ABB agrees to pay $460M in bribery case

Executives at the global industrial giant, which fully cooperated in the investigation, bribed a South African official to win contracts for that country’s Kusile power station.

Switzerland-based robotics and automation giant ABB has agreed to pay $460 million to U.S. agencies in connection to an investigation into violations of the Foreign Corrupt Practices Act (FCPA) stemming from the bribery of a high-ranking official at South Africa’s state-owned energy company.  

The Department of Justice resolution is coordinated with prosecutorial authorities in South Africa and Switzerland, as well as the U.S. Securities and Exchange Commission (SEC). 

The resolution involved a $315 million criminal penalty as well as $75 million civil penalty to settle the SEC’s charges. ABB also reached a settlement with the National Director of Public Prosecution in South Africa and is in the process of a reaching a final resolution with German authorities. 

“We take the Kusile matter very seriously. Since it was reported, ABB has cooperated fully with all authorities and spent considerable time and effort – including launching a new code of conduct, educating employees and implementing an enhanced control system – to prevent something similar from happening again,” said ABB CEO Björn Rosengren in a statement. “We have a clear zero tolerance approach to non-ethical behavior within our company.” 

Assistant Attorney General Kenneth Polite of the Justice Department’s Criminal Division says ABB bribed a high-ranking official at South Africa’s state-owned energy company in order to corruptly obtain confidential information and win lucrative contracts. Authorities in South Africa have brought corruption charges against that official.   

“This resolution demonstrates the Criminal Division’s thoughtful approach to appropriately balancing ABB’s extensive remediation, timely and full cooperation, and demonstrated intent to bring the misconduct to the department’s attention promptly upon discovering it, while also accounting for ABB’s historical misconduct,” says Polite. 

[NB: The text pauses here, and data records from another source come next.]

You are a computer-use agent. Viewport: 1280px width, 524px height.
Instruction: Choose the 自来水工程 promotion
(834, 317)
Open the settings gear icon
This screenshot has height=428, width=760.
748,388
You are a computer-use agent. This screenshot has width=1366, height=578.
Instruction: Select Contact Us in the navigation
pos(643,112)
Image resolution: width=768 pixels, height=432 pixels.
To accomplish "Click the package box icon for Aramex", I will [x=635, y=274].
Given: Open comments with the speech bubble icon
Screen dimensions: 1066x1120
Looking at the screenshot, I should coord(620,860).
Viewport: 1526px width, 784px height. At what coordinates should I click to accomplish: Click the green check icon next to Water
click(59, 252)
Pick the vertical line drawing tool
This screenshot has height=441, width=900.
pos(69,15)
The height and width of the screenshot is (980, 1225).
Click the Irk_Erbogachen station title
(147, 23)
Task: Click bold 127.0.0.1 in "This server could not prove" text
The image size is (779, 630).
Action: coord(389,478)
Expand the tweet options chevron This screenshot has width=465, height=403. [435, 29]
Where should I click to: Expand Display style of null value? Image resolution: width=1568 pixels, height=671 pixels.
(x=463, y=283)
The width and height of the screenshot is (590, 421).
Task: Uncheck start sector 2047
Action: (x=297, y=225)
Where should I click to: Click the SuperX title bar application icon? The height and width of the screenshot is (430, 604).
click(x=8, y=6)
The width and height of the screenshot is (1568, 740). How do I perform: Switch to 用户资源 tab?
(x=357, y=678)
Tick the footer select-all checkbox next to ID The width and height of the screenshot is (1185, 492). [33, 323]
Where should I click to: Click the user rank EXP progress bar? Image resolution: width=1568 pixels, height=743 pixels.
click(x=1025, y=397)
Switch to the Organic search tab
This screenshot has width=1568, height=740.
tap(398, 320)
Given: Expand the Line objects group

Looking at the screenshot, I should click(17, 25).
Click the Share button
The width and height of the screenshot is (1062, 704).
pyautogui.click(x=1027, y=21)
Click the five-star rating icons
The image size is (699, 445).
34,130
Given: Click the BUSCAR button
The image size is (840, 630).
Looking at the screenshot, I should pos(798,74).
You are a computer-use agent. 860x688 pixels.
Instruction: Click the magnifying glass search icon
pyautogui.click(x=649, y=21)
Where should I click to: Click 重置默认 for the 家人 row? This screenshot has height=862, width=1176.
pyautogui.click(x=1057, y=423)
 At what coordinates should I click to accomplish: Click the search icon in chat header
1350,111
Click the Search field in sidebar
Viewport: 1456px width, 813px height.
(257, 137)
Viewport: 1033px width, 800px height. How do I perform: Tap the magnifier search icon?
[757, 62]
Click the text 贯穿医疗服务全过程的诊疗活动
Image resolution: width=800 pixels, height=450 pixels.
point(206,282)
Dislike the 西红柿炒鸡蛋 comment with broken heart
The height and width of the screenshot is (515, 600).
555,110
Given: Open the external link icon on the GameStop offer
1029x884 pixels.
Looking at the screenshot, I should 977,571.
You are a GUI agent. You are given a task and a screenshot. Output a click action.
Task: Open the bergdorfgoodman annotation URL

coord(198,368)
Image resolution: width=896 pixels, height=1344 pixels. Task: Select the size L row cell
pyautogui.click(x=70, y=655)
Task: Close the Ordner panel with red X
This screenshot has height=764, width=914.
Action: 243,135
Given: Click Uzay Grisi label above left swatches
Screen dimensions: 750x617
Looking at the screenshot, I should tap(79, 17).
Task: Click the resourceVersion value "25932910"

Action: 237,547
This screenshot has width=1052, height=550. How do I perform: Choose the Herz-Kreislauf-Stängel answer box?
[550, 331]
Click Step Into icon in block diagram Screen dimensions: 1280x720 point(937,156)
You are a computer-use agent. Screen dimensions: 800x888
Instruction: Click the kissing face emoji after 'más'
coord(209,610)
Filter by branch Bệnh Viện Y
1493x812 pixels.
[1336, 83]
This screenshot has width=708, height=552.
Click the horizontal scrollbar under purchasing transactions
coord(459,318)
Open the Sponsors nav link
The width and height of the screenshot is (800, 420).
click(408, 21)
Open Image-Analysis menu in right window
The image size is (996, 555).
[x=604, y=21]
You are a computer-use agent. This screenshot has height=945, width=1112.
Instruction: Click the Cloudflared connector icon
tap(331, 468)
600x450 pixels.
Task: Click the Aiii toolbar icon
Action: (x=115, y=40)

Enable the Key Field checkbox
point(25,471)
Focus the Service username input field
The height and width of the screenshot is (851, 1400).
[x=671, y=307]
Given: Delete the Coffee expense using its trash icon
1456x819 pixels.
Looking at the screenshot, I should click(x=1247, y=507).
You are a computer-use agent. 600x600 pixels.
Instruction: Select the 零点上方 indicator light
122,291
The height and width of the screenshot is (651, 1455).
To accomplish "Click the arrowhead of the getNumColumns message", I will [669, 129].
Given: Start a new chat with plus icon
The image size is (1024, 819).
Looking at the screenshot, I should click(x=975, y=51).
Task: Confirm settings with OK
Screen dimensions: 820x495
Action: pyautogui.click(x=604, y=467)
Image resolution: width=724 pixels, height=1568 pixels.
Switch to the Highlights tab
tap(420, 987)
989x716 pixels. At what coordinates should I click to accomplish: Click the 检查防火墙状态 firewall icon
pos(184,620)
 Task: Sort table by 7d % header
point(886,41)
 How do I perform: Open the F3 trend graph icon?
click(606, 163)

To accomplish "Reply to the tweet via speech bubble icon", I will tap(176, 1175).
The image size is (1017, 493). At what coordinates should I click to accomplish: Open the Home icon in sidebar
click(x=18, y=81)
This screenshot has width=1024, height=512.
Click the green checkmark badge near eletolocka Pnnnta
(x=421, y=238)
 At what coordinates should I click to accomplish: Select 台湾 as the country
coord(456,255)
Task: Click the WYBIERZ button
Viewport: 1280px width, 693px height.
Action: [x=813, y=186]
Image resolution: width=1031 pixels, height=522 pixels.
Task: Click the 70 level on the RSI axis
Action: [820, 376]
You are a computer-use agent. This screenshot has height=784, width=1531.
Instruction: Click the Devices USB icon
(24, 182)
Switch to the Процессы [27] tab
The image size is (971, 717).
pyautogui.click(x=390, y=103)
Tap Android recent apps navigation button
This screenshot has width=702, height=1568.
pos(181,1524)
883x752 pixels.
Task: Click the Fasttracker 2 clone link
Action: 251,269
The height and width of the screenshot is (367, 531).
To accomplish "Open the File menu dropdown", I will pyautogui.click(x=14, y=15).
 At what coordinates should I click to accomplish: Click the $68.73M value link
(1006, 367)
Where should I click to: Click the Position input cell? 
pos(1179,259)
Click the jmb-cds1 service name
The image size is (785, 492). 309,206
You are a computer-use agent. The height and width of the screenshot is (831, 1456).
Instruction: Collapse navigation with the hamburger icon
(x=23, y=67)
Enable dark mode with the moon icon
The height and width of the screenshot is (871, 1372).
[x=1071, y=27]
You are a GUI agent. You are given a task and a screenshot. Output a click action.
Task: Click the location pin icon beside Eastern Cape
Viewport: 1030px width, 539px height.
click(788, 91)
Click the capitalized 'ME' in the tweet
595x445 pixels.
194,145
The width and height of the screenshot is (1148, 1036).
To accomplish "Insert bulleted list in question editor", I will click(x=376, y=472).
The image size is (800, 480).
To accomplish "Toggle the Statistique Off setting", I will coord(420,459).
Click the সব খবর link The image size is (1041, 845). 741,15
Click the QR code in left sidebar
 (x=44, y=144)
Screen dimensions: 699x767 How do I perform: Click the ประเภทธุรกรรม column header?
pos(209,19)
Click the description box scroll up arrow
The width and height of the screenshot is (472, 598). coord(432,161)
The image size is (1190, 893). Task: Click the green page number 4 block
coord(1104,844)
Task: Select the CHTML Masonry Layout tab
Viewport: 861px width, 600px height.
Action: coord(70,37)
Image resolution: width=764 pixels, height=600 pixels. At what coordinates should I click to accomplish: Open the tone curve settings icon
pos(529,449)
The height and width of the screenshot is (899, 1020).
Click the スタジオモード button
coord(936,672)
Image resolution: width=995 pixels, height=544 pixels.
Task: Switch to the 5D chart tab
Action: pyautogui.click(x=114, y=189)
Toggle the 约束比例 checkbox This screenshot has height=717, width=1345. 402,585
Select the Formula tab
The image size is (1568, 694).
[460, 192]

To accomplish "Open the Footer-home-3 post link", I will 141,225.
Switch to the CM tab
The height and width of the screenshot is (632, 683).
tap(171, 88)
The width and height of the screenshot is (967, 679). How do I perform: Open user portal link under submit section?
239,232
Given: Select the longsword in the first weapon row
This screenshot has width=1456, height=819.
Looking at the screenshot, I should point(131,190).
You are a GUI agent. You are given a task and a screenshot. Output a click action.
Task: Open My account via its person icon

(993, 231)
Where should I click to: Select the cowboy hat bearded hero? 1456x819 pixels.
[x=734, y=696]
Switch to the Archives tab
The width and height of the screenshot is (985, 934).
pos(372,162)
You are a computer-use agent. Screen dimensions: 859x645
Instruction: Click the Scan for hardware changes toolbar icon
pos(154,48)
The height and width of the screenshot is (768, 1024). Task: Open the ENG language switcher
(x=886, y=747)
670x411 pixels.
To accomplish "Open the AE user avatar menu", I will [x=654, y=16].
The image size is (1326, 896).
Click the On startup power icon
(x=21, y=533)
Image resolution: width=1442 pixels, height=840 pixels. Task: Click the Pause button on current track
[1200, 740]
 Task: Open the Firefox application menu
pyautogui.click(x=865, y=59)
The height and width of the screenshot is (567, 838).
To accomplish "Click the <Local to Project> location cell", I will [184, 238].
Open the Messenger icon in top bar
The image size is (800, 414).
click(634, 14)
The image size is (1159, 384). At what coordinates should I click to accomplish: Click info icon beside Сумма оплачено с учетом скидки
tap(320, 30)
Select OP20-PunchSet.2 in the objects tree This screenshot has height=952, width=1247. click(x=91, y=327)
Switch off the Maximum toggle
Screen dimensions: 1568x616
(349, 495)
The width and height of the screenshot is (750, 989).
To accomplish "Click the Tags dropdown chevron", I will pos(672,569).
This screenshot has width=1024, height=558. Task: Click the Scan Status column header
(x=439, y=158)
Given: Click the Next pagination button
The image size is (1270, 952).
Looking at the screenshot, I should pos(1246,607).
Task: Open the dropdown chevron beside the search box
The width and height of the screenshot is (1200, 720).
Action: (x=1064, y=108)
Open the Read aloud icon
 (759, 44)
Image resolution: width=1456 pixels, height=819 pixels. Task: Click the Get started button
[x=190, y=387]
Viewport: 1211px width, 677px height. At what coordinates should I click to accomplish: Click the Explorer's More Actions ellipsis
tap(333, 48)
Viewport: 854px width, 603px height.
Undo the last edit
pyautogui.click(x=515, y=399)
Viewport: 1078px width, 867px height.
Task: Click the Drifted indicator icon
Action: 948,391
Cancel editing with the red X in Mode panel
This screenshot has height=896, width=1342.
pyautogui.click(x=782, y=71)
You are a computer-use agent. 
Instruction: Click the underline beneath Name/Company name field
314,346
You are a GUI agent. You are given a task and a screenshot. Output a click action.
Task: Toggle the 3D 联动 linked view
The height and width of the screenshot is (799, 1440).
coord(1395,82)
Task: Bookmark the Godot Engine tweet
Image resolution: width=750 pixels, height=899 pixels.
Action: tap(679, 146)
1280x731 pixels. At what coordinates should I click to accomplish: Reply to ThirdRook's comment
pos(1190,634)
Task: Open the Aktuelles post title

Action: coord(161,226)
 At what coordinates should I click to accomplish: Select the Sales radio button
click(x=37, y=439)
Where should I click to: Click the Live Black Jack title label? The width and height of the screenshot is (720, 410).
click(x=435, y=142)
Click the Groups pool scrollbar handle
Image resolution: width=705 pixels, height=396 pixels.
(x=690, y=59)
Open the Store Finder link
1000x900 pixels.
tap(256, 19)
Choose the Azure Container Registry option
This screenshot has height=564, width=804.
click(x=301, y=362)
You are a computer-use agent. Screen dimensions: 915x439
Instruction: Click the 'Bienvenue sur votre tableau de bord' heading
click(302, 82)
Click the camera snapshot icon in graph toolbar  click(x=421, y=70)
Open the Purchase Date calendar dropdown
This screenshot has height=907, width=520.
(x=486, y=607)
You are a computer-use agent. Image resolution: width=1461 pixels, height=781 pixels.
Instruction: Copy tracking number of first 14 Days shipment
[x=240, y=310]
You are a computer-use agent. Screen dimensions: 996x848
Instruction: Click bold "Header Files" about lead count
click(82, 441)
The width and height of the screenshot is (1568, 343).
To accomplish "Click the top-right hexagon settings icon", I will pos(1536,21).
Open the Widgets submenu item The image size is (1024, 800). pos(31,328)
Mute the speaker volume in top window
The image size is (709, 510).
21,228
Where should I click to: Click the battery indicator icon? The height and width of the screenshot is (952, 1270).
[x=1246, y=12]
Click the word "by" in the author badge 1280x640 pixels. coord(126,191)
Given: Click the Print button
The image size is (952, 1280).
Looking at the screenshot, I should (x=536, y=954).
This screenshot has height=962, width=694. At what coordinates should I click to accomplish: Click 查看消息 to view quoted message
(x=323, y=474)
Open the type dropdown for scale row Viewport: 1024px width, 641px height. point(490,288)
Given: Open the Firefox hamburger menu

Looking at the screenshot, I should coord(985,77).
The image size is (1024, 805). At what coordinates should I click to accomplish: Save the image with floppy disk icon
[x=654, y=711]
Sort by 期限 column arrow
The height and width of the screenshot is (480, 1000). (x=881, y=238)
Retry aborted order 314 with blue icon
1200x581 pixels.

The SEC’s order finds that, from 2015 through 2017, ABB executives in Switzerland and South Africa colluded with a high-ranking government official at Eskom, an electricity provider owned by the South African government, to funnel bribes to the official through complicit third-party service providers with whom the government official had close personal relationships. ABB paid the service providers more than $37 million to bribe the government official. In return, ABB obtained a $160 million contract to provide cabling and installation work at Eskom’s Kusile Power Station. 

According to court documents, ABB entered into a three-year deferred prosecution agreement (DPA) with the department in connection with the filing of a criminal information in the Eastern District of Virginia charging the company with conspiracy to violate the FCPA’s anti-bribery provisions, conspiracy to violate the FCPA’s books and records provisions, and substantive violations of the FCPA. In addition, ABB subsidiaries ABB Management Services Ltd. (Switzerland) and ABB South Africa (Pty) Ltd. (South Africa) each pleaded guilty to one count of conspiracy to violate the anti-bribery provisions of the FCPA.  

The Justice Department has agreed to credit up to one-half of the criminal penalty against amounts the company pays to authorities in South Africa in related proceedings, along with other credits for amounts ABB pays to resolve investigations conducted by the SEC and authorities in Switzerland and Germany, so long as payments underlying an anticipated resolution with German authorities are made within 12 months of the resolution.